Zach n'avait pas bougé, car il était vraiment fatigué. Il avait enchainé sa thèse en économie, notre mariage et son année de stage dans une grande entreprise canadienne. Je souriais une fois de plus, car cet homme était vraiment mon mari.
Je levais ma main et regardais ma bague de fiançailles, qui trônait fièrement avec mon alliance. Les larmes me montèrent aux yeux et je me redis compte qu'être enceinte mettait mes émotions en pagailles. Je soupirais longuement et décidais enfin de me mettre en route.
La Forêt Noire était l'un des endroits les plus magnifiques sur cette terre. J'y étais venue enfant, avec mes parents et mon oncle, qui avaient mené une vielle enquete. Mais je n'avais pas vraiment envie d'y repenser pour le moment, car l'être qu'ils traquaient était bien trop perfide pour être nommé, d'ailleurs, il avait mystérieusement disparu.
Je serpentais sur la route qui menait au départ du télécabine que je devais prendre, pour me rendre à l'endroit que je voyais en rêve depuis ma rencontre avec Zach.
Ce rêve étrange, me faisait prendre une télécabine jaune, puis je devais marcher sur un chemin, avant de prendre un sentier, qui me mènerait à un banc, qui se trouverait sur l'un des versants. Là, je devais descendre, en suivant une espèce de crête et une fois, au pied de la montagne, je voyais un rocher recouvert de lierre, avec un grand chêne, soutenu par un vieux tronc recouvert de mousse. Je devais passer devant, remonter légèrement et là, je trouverais comme une espèce de grotte.
Je ne savais pas ce que j'allais y trouver, mais parfois, lorsque mon rêve était plus intense, j'avais l'impression d'entendre des voix. Des voix de femmes, qui me suppliaient de venir les chercher et depuis que j'étais tombée enceinte, c'était devenu presque des cauchemars. Je m'étais alors mit à chercher ce que je voyais dans ce rêve et le seul lieu qui correspondait était le versant sud de la montagne Rapsfelen, ici en Forêt Noire, à 30 kilomètres de Lörrach.

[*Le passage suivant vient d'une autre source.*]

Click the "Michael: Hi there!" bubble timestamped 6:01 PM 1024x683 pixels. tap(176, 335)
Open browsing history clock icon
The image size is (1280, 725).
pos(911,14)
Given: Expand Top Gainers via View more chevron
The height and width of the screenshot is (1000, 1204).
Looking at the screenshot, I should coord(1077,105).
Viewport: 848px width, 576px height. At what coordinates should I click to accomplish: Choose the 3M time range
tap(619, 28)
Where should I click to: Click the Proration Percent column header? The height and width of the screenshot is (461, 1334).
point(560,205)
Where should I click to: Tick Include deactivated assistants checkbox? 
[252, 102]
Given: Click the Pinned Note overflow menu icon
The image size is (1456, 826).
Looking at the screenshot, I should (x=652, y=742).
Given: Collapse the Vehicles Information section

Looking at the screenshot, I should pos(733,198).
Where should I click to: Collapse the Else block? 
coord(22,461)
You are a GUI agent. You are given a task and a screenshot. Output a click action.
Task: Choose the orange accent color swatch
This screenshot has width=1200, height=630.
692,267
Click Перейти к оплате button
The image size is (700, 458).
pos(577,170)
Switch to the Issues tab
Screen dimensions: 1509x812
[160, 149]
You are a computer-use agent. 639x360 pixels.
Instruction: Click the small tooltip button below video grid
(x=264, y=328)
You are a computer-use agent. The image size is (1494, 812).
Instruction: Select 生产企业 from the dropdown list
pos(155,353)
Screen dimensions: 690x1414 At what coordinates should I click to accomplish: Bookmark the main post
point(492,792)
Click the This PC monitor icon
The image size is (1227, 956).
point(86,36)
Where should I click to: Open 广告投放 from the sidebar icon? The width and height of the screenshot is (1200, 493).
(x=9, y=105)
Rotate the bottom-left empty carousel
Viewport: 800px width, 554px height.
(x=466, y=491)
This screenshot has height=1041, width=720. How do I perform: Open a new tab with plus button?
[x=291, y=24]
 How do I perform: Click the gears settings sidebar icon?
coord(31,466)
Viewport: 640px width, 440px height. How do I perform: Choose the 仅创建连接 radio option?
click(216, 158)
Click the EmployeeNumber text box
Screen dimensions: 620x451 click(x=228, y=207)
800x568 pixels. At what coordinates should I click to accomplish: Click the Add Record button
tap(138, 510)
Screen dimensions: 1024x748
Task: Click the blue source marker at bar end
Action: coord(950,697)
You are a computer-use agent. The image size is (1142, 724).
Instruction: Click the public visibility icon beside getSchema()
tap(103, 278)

J'avais alors profité de notre voyage de noces, pour planifier une balade dans la région, histoire d'en finir avec tout cela.
Je me garais sur le parking et je fus aussi soulagée qu'apeurée, de voir la fameuse télécabine, qui était d'un jaune vif. Je pris mon billet et fit de mon mieux pour profiter de la vue imprenable qui s'offrait à moi. Décidément, cette partie de l'Allemagne était vraiment magnifique. La montée fut plutôt rapide et je commençais à marcher sans attendre.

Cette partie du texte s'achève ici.